Builder.Ai- The Billion Dollar Startup That Faked AI
Everyone is trying to compete in the “AI Startup Race” but what if you just make humans disguised as AI chatbots. This company made us dream about the no-code revolution. They felt more trustworthy because they were Backed by Microsoft and Qatar’s sovereign fund, Builder.ai raised more than $500 million in funding. why wont they get funding, they are creating a startup which is claiming to generate software using artificial intelligence faster and cheaper than traditional developers but recently some internal audits and Whistleblower’s report exposed their financial and AI fraud. Full story Explained

Background of the Startup and Revenue Model
This startup was launched in 2016 by Sachin Dev Duggal, at that time it was known as engineer.ai, The idea with which they started the brand was that they were creating a platform that would bring a revolution in the coding industry by creating fully functional Mobile apps without the hassle of writing code manually using AI. it was indeed a Exceptional idea and had the potential. The spotlight of the brand was their Ai assistant “Natasha” who was marketed as an AI assistant that would help you in the building process. Natasha was supposed to understand your requirements and automatically create software using prebuilt components and machine learning.

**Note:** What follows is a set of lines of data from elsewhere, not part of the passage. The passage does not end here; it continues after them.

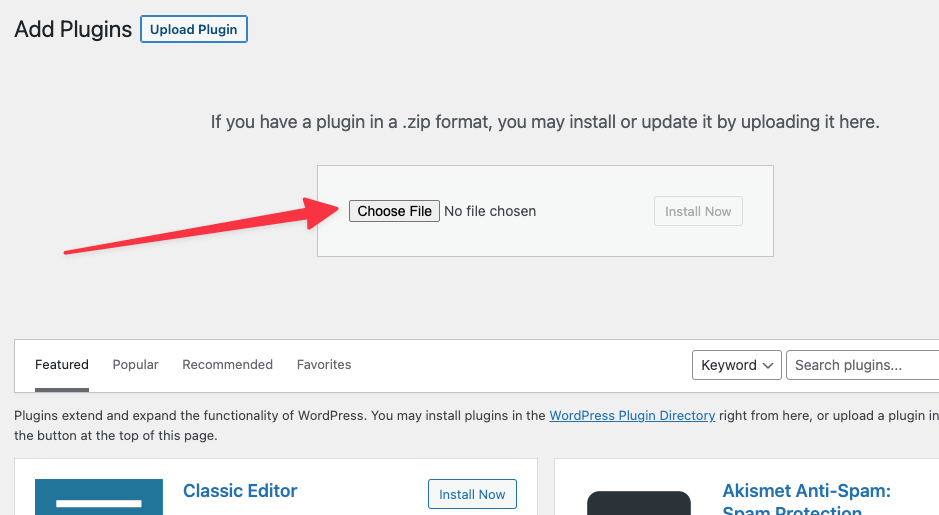Open the WordPress Plugin Directory link
Image resolution: width=939 pixels, height=515 pixels.
tap(632, 416)
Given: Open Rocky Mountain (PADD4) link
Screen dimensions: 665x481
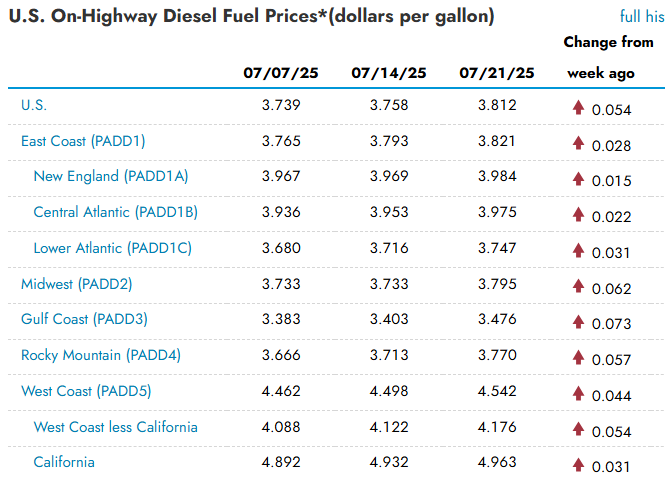Looking at the screenshot, I should tap(101, 355).
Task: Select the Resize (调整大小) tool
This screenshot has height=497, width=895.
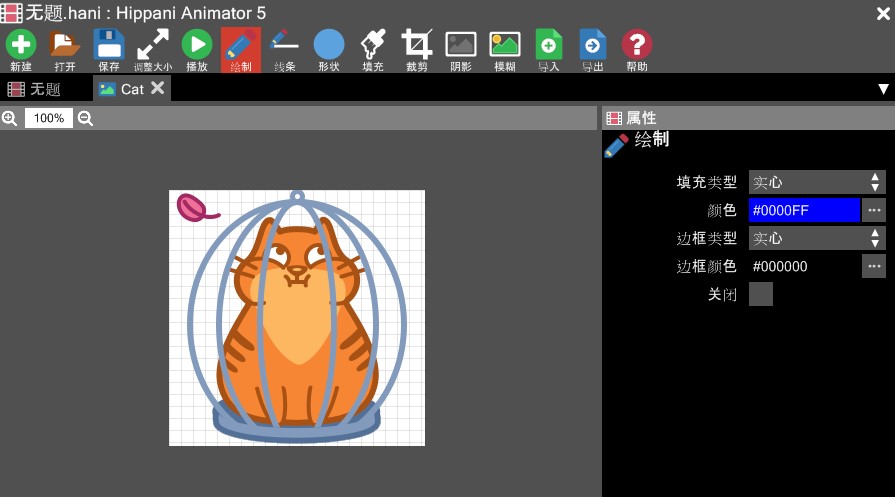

Now this exceptional idea did not only attract the users but also investors like Microsoft, who gave them a funding back in 2023.
The AI Fraud
Now till 2024 the company was doing fine though there were suspicions that somthing is wrong with the AI like Mid to Late 2024 – Growing Internal Suspicion
- “Natasha,” the AI assistant, seemed to give overly manual responses—or at times, oddly human ones
- Employees and some customers began noticing inconsistencies in the AI’s performance.
until early 2025 when some internal former employees reported that the company was using cheap human labor as AI. These humans were manually assembling app features while customers were told it was happening via AI.
80.lv and other tech outlets broke the story:
“Builder.ai’s ‘AI’ companion Natasha was actually Indian workers manually completing app-building tasks.”
The Financial Fraud
- These revelations came just as Builder.ai was being audited by Viola Credit (which had lent it $50M).
- Viola Credit and later third-party investigators found evidence of round-tripping—a form of accounting fraud where two companies create fake sales by invoicing each other without real business transactions.
- For example, Builder.ai would bill VerSe for “services,” and VerSe would bill them back for something else—artificially inflating both sides’ revenues to look more profitable.
- Although Viola Credit was primarily investigating financial misconduct, the AI fraud added to the collapse in trust.
- Now as of june 2025, Builder.ai is under investigation for inflating revenues through fake AI claims and round-tripping deals, leading to insolvency and legal action across the US, UK, and India.